==== MATERIAL PROVIDED
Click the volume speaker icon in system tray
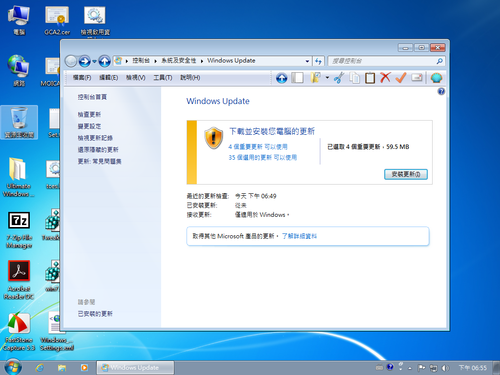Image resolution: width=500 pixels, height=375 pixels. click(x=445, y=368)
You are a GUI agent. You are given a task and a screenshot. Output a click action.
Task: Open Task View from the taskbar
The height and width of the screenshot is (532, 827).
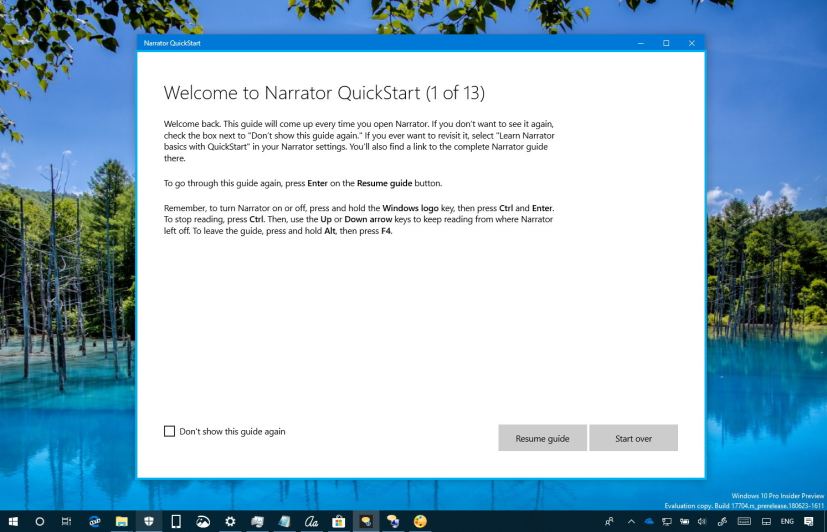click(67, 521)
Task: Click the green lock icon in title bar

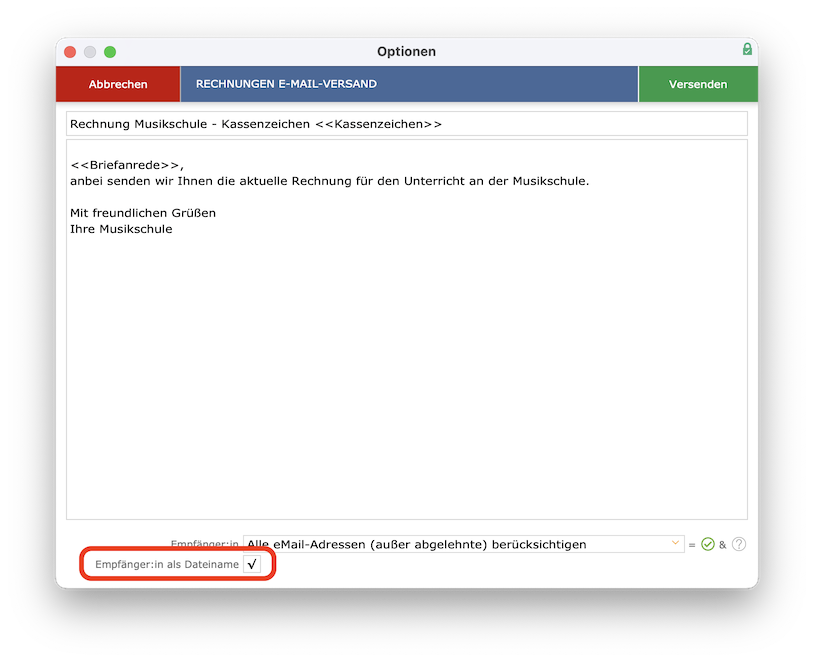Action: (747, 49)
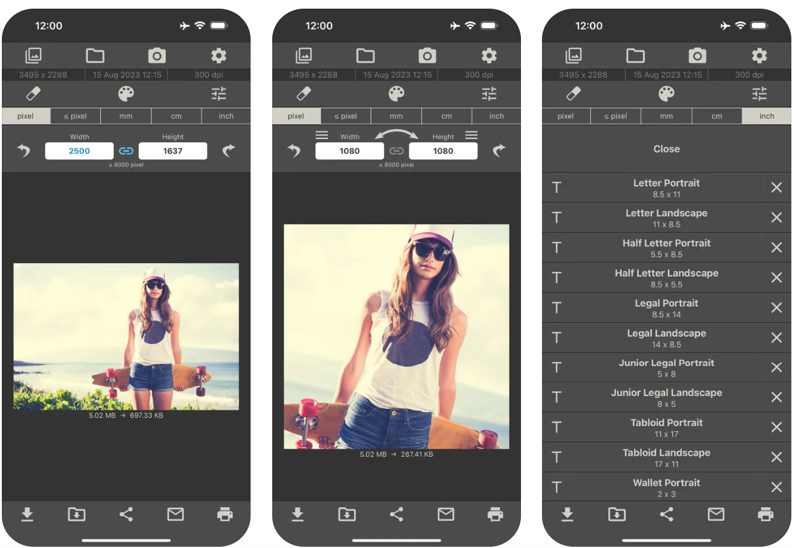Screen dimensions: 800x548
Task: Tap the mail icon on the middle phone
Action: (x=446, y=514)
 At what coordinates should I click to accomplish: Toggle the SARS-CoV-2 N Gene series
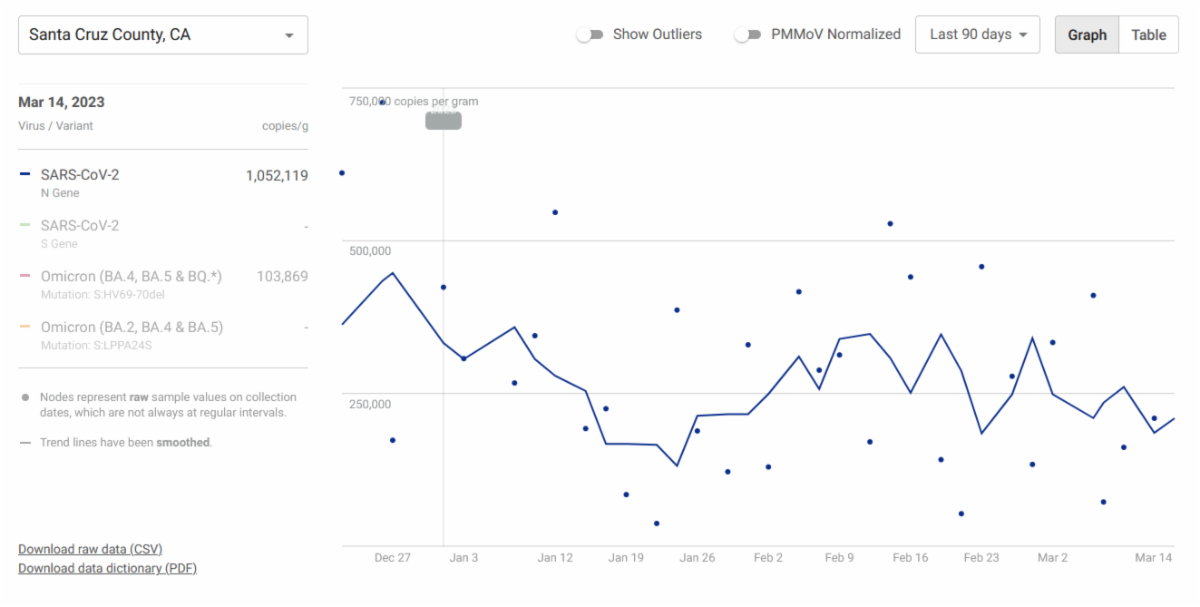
========
Copy exactly the lines running from the line with "Task: Open Task View from the taskbar" to the final line of the listing, keeping both ends and dropping any picture.

#### RESULT FOR THIS TASK
Task: Open Task View from the taskbar
The height and width of the screenshot is (532, 827).
click(67, 521)
Task: Click the green lock icon in title bar

Action: (747, 49)
Screen dimensions: 800x548
Task: Tap the mail icon on the middle phone
Action: (x=446, y=514)
 At what coordinates should I click to accomplish: Toggle the SARS-CoV-2 N Gene series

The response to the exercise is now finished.